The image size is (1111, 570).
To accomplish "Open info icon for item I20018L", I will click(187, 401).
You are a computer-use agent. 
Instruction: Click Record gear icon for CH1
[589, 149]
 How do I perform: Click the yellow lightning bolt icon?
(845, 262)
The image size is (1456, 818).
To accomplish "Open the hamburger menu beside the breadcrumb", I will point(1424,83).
:::
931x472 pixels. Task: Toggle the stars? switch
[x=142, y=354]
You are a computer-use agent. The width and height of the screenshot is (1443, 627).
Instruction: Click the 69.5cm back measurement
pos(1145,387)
:::
TASK | A single figure is the whole answer: the number of lines in the listing that contain the word "agent".

EXERCISE OUTPUT | 2